» GIVEN RECORDS:
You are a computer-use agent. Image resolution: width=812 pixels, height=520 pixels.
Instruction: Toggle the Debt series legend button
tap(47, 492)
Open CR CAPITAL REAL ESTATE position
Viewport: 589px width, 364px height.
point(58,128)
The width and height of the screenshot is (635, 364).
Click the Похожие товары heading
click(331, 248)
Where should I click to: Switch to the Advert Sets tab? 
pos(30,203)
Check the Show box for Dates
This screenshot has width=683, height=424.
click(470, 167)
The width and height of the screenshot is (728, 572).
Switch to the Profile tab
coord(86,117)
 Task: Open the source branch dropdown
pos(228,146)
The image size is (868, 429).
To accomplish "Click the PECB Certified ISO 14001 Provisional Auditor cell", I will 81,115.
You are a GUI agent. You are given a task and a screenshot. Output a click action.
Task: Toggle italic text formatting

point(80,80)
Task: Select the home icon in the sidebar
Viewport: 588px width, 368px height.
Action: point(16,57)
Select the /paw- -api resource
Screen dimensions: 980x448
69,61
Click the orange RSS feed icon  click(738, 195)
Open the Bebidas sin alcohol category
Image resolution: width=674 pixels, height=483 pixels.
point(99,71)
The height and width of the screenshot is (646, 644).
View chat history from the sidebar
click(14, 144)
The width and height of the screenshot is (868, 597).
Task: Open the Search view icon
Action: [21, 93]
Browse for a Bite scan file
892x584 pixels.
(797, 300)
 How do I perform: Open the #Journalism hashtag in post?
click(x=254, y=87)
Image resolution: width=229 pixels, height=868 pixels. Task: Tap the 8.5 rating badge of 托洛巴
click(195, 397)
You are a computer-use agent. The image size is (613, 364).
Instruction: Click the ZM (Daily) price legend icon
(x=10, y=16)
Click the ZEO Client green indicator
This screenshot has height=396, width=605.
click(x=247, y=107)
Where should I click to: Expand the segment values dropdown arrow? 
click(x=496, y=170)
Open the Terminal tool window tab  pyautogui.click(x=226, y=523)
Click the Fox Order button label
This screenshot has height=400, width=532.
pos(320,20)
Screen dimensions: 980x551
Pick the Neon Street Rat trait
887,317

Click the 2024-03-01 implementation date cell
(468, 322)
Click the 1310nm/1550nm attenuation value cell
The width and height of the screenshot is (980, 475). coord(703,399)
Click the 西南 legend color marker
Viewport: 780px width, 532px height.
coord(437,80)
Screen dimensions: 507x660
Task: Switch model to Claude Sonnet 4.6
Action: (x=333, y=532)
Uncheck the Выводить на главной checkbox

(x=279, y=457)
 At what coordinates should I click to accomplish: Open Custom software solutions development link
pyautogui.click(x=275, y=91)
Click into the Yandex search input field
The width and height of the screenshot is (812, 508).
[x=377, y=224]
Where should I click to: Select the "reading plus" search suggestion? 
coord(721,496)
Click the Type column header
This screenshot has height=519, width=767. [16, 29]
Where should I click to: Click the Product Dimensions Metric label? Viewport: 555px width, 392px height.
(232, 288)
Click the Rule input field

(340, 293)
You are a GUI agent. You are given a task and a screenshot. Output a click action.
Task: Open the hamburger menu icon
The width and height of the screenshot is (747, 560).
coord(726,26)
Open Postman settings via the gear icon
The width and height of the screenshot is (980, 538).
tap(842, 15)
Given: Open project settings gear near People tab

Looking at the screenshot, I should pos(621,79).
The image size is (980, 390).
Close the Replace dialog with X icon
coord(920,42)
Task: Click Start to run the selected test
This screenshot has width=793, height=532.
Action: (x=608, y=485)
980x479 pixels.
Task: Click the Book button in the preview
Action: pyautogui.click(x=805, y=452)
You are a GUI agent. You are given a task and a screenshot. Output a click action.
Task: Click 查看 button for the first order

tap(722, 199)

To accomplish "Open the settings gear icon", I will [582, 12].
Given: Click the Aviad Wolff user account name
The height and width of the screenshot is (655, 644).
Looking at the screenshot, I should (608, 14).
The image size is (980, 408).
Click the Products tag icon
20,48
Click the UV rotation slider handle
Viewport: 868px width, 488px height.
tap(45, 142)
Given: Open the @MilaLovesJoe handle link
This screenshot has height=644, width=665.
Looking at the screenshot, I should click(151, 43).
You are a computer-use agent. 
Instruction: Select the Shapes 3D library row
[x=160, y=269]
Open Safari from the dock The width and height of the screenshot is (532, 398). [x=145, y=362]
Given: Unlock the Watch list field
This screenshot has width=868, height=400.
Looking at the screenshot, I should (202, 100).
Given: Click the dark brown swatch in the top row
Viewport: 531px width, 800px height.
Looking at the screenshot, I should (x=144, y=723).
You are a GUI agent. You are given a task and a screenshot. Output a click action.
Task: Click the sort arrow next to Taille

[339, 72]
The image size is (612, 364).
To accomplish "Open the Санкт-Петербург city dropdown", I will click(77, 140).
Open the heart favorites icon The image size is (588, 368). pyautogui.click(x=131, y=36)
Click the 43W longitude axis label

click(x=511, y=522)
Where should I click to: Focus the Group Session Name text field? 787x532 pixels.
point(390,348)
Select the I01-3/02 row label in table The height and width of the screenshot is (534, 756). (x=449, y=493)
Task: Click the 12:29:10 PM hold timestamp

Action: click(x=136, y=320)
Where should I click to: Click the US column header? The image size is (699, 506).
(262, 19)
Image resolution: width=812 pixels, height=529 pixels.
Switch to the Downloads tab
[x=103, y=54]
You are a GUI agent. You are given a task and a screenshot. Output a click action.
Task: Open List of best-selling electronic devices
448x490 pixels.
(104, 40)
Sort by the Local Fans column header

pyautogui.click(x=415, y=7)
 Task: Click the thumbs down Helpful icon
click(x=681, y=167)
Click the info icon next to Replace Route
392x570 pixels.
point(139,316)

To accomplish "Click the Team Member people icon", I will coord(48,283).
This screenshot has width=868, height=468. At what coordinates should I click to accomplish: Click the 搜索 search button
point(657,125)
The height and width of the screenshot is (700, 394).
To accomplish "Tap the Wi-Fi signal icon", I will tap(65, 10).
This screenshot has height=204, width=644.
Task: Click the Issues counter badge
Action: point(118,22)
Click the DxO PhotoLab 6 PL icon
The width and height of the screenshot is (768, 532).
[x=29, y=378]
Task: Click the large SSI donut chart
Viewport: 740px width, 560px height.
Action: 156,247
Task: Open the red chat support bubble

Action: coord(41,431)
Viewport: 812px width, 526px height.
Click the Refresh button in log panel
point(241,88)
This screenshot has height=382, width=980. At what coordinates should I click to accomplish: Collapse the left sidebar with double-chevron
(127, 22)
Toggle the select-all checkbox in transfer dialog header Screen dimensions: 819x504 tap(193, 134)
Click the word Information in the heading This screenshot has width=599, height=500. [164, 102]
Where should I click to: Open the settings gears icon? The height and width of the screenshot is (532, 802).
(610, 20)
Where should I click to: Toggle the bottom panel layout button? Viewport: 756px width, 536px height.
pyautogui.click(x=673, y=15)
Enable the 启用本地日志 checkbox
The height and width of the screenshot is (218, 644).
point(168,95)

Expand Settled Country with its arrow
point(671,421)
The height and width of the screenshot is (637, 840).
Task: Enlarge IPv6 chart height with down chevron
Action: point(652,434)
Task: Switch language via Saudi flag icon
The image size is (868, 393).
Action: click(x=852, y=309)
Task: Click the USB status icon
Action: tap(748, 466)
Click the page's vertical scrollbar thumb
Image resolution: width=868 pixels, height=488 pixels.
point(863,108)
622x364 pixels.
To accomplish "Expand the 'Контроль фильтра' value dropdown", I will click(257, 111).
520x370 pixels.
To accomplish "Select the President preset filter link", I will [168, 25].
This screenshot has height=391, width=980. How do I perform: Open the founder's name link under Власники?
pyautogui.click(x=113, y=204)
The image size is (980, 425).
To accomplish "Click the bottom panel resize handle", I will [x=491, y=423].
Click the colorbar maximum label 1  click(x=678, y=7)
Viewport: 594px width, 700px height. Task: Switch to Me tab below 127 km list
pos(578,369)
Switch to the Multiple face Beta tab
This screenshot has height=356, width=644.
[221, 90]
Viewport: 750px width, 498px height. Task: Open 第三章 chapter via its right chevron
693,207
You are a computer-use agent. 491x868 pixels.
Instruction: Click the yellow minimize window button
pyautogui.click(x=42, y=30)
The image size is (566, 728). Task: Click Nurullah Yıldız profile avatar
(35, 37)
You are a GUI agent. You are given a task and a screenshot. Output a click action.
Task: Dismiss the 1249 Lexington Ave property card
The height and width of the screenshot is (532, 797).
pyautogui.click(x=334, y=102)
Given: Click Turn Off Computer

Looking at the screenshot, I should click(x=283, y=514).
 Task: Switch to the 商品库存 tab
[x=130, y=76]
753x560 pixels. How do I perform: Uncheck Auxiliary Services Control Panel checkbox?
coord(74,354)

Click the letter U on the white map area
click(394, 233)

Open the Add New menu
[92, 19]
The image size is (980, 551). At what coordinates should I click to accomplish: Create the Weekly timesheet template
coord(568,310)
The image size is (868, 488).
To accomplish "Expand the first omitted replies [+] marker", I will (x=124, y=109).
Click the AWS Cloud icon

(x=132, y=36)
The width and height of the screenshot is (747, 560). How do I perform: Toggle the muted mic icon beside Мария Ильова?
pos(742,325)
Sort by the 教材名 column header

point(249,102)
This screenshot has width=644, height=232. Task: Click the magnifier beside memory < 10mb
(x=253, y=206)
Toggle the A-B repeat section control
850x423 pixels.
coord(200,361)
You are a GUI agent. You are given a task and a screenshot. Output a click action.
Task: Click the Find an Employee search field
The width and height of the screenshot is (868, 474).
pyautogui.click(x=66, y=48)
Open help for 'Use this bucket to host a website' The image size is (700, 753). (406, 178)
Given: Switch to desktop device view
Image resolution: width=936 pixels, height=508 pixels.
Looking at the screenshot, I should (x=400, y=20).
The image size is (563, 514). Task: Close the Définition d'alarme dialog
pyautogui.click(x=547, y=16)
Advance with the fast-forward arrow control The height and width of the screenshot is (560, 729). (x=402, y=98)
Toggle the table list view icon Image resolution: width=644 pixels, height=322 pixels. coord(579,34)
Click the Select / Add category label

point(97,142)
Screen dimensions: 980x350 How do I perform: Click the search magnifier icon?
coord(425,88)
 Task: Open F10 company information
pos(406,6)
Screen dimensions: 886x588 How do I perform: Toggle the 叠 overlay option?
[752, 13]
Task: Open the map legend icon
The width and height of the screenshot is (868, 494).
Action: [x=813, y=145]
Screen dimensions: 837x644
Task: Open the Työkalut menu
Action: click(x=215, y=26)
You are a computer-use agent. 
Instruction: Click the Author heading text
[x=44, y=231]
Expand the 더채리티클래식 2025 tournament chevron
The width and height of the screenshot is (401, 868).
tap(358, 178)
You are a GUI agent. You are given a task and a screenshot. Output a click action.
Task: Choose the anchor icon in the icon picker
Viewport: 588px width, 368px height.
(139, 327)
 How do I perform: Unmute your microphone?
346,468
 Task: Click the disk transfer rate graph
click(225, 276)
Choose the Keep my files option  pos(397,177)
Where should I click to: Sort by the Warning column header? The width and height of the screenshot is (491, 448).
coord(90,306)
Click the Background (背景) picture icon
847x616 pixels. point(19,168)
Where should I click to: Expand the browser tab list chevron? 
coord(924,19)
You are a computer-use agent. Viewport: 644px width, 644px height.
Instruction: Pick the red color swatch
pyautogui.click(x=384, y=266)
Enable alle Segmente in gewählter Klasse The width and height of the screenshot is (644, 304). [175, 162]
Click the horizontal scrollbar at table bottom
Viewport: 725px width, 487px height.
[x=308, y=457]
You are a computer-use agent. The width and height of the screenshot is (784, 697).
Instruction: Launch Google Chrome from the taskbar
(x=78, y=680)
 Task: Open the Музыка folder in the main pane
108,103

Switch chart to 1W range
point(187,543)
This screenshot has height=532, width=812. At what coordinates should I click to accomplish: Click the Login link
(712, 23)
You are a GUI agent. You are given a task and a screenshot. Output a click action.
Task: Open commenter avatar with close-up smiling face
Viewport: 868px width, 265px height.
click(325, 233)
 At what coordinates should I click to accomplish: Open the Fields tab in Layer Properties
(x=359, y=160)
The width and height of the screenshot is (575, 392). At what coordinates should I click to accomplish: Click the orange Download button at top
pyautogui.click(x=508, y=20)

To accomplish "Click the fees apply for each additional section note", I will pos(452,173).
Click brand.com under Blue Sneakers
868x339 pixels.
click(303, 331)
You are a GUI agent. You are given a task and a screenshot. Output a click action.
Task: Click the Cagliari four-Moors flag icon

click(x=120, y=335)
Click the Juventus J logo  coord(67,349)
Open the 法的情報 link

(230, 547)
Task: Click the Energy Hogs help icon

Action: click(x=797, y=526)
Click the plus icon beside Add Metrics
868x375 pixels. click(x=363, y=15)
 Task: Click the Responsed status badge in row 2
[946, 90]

» WHAT THIS TASK INVOLVES:
All lines above between those holding "520x370 pixels." and "Click the colorbar", inclusive, must be set down unchanged, and no other line may be included.

» ANSWER BOX:
520x370 pixels.
To accomplish "Select the President preset filter link", I will [168, 25].
This screenshot has height=391, width=980. How do I perform: Open the founder's name link under Власники?
pyautogui.click(x=113, y=204)
The image size is (980, 425).
To accomplish "Click the bottom panel resize handle", I will [x=491, y=423].
Click the colorbar maximum label 1  click(x=678, y=7)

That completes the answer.